Cosmic rays, radiation coming from outer space, can spoil neutrino experiments in aboveground facilities. If the experiment is done deep underground, the cosmic rays are absorbed before they reach the detector, thus giving more accurate results.

 

Why did you and your colleagues choose to issue this letter to the Department of Energy at this particular time?

With Europe, China and Japan pulling ahead of the United States with new generations of experiments on the high-energy frontier, the country stands to lose its leadership role in this area of science, unless immediate, vigorous action is taken. A few theoretical physicists, including myself, discussed the possibility of writing to DOE in support of a large neutrino facility while at a workshop on underground physics in Lead last spring.  After the letter was completed, it was circulated among colleagues and received support from more than 40 leading high-energy theorists in the United States, including three Nobel Laureates and several members of the National Academy of Sciences.  Since the DOE is expected to make a decision on LBNE in the next few months, we chose to issue the letter now as a further recommendation for the underground facility.

 

Why is the DOE hesitant to develop this facility and how would you and your colleagues respond to their reservations?

LBNE has a high projected cost of $1billion to $1.5 billion and DOE currently has many expensive projects under consideration. Moreover, we are a signatory to the $23 billion International Fusion Experiment in France.
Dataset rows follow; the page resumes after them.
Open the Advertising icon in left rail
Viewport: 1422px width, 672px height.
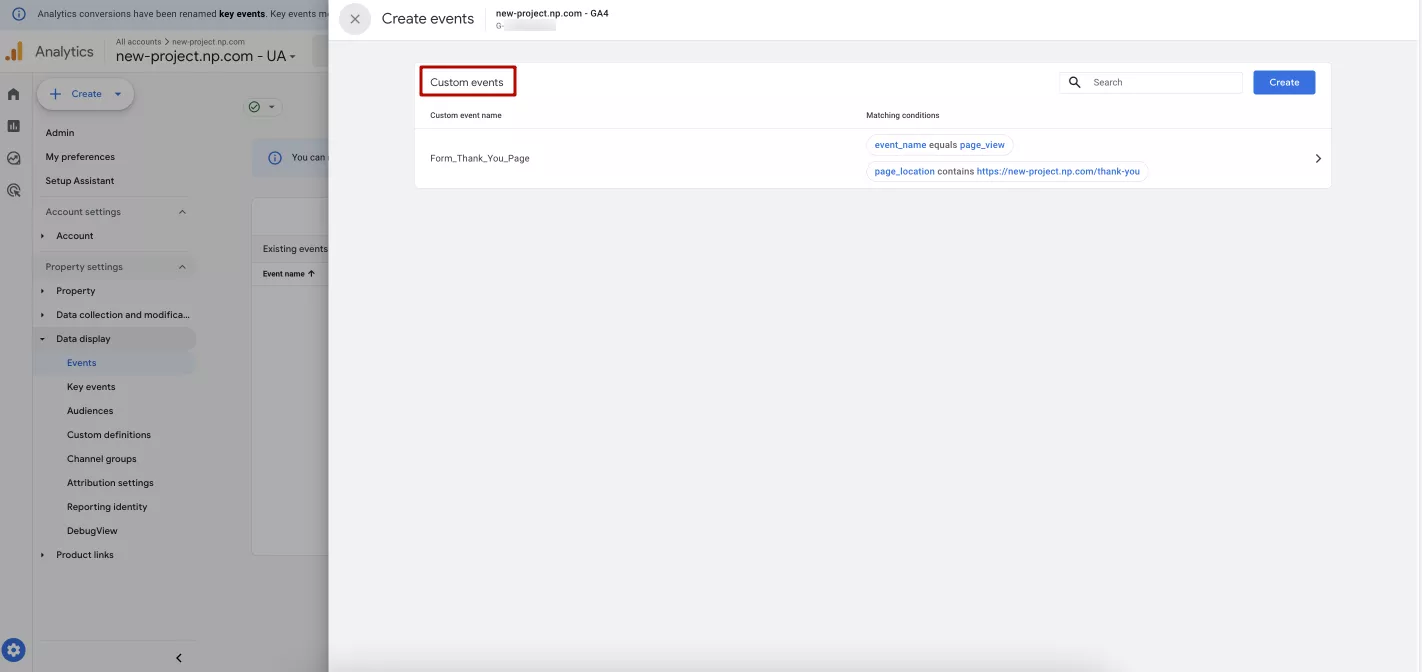click(x=14, y=190)
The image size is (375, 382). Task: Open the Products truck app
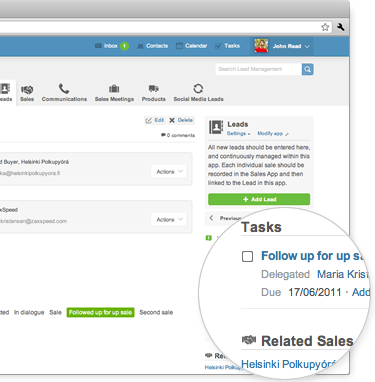coord(153,93)
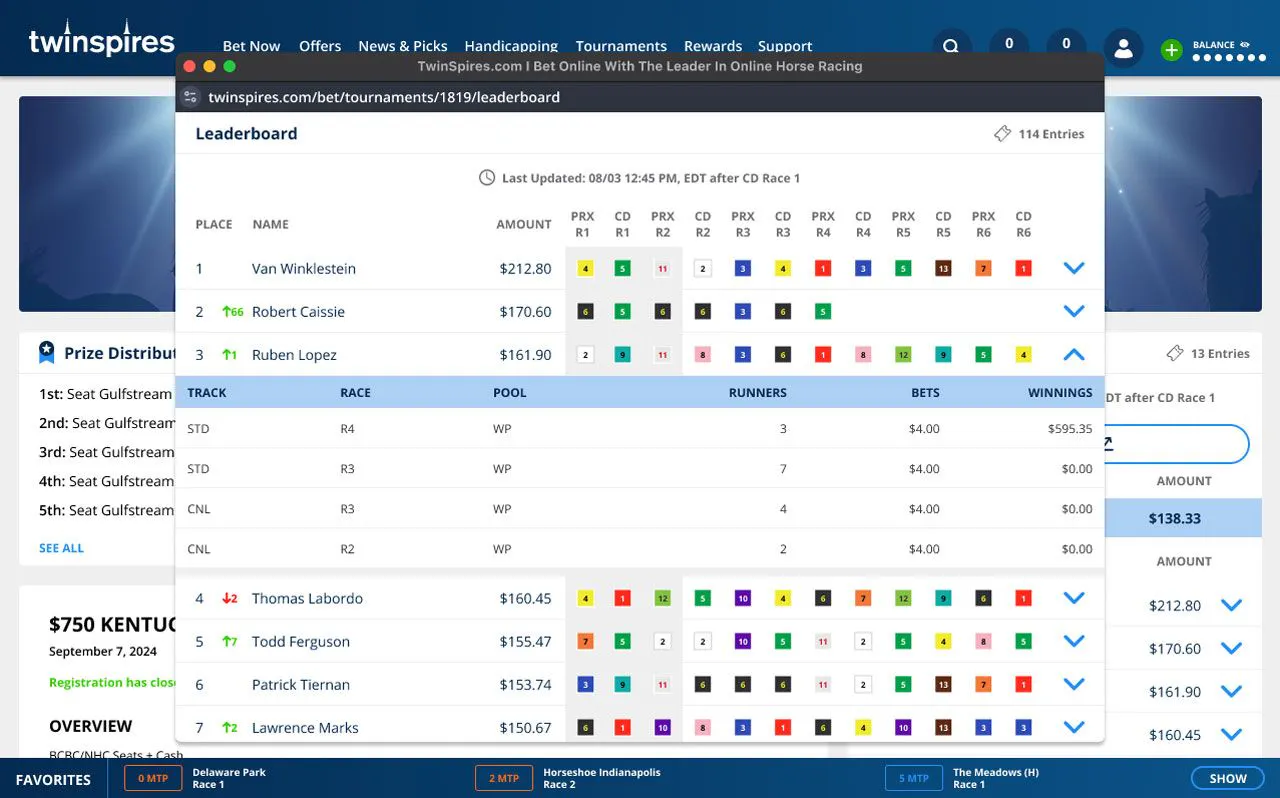Click Van Winklestein's yellow PRX R1 pick swatch
The width and height of the screenshot is (1280, 798).
tap(585, 268)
Thus, there are many competing demands for DOE resources.

We do, however, believe that a large underground facility, which would also allow the possibility of smaller experiments such as the next generation experiments for identifying the nature of dark matter in the universe, is of urgent national interest.  Developing such a facility, which would also serve as a training ground for the next generation of scientists and students and contribute to enhancing the country’s scientific culture, is critical to maintaining America’s leadership in the high-energy frontier.